Should I stay or should I go? This has been one of many questions on the hearts and minds of foreigners here in Thailand during the outbreak of the COVID-19 pandemic.
This is day 2 under a nationwide state of emergency in Thailand, which was officially announced by Prime Minister General Prayut Chan-o-cha beginning March 26. While details of the shutdown and possible curfew remain unclear, a sense of urgency to make a clear decision on whether to stay in Thailand or risk traveling back to our country of origin is now crucial for foreigners.
A quick call to the US embassy this morning revealed their cut-and-dry recommendation: “All U.S. citizens are advised to make arrangements to return back to the US as soon as possible.” This is a message which is largely consistent with other embassy’s recommendations for foreigners living (and especially) travelling in Thailand during the COVID-19 outbreak.

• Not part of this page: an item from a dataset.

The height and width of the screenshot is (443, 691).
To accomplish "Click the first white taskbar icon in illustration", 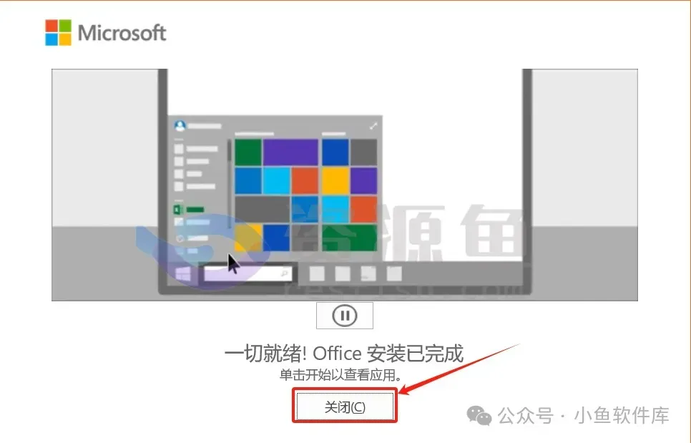I will tap(317, 273).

Meanwhile, the Global Health Travel Advisory has reached level 4, its most severe, with many countries having already shut down their borders. Deputy Prime Minister Wissanu Krea-ngam announced on Wednesday that foreigners (with some exceptions) would be banned from entering Thailand while Thai nationals are still permitted to travel home if they present appropriate documentation.

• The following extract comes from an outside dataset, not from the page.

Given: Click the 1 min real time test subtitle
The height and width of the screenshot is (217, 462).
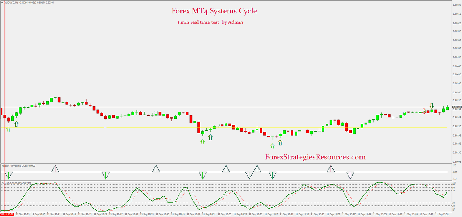Looking at the screenshot, I should [x=210, y=22].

It may be a good idea to visit your embassy’s website to see if your country of origin is still receiving nationals.
The US embassy told me it was still possible to return, but I would need to keep a close eye on flight cancelations (updated travel details for Americans here). Many foreigners here in Thailand are from countries that have significantly more confirmed cases of COVID-19 than the number currently being reported in Thailand. Many of these folks can still technically fly back, but worry about the uncertain situation waiting for them in their countries of origin.

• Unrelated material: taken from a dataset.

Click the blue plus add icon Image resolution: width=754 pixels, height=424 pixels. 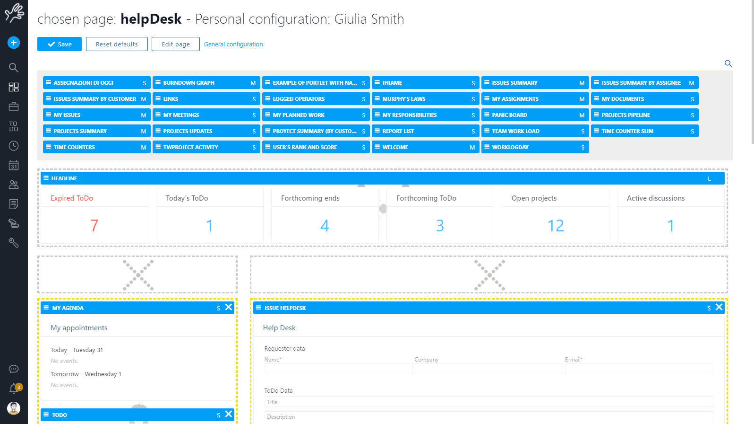14,43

Here are stories from five foreigners in Thailand, who recently decided to stay or leave, following the global outbreak of COVID-19:
“I’ve been living in and around Southeast Asia since 2013. For the past month and a half I’ve been in Laos for a climbing trip. I came back to Bangkok March 15th with the intention of staying a few days and heading to Taiwan as it sounded safe and clear of the virus. My friend and I got to the airport and they didn’t let us on the flight. They let the Taiwanese citizens on, but not foreigners. So we looked on Airbnb and got lucky finding a really nice place in Ari for a great price. I’ve debated going back to the US. I have some friends here in Bangkok who urged me saying I would be a fool to stay here. They think the virus will lead to the collapse of the government and the country and it’ll all be f***ed. But everyday I look at what Trump is doing is painful. He wants people to stop quarantine and go back to work for his precious stock market. I feel safer here. I won’t spend as much money here.”Andy Persky, American. -STAYED
“For me, as a student without any local support, the rumors of a nationwide lockdown last week prompted a return back to my hometown. I had to leave behind my apartment and most of my personal belongings there, thinking it’s an emergency case, but still intended to return soon. But then, they announced the policy of the medical certificate proving that I am virus free, and also the expensive insurance that’s required for the return. These feel near-impossible for me to get. So now I’m just waiting for the policy to lift, hopefully soon since I don’t know how long I can afford to reserve my apartment and also my progress with studies and activities back in Bangkok.”Me Me Zin Oo, Myanmar. -LEFT
“This time last week I was on a romantic getaway with my girlfriend in Hua Hin and my sister emailed me about the situation in New Zealand, and how flights were going to end soon. I ended up saying goodbye to my girlfriend, my job, my condo [in Bangkok] and flew to New Zealand that weekend. Now I’m in quarantine at my parents’ home in Wellington, unemployed and missing my girlfriend. Hopefully, I’ll get back to Bangkok in the next six months, but I’m not sure.”Bradley Mason, New Zealand. -LEFT
“Honestly, I think staying put is the best solution. I want to be close to my family during this difficult time, but I am hopeful that this will soon be resolved or at least we can return to a kind of normalcy. If I went back to my country and the ban was lifted, I would have to pay for expensive insurance and other documentation, which I am not able to afford. I think it’s better to be patient. It’s also a financial relief to my parents, because they only have to worry about paying my rent and enough allowance for food, instead of expensive plane tickets on top of everything else.”Miriam Chisanga, Kenya. -STAYED
“It’s simple for me, my other resident country, where my family lives, has shut its borders. I can’t get in! My family in the UK is elderly and Mum has COPD, she has been advised to self-isolate for 12 weeks, so I can’t go to England. Luckily, I have a retirement visa and health insurance, but it isn’t good being separated from loved ones.”Elizabeth Selby, England. -STAYED
Whether you have already left Thailand, are considering leaving, or have decided to stay in the country, this guidance note by the Humanitarian Women’s Network, vetted by Dr. Patrick Duigan, Regional COVID Responder in Asia, has been designed to help you stay safe, sane and informed as the COVID-19 situation rapidly develops globally.
Stay safe out there, everyone. Over and out.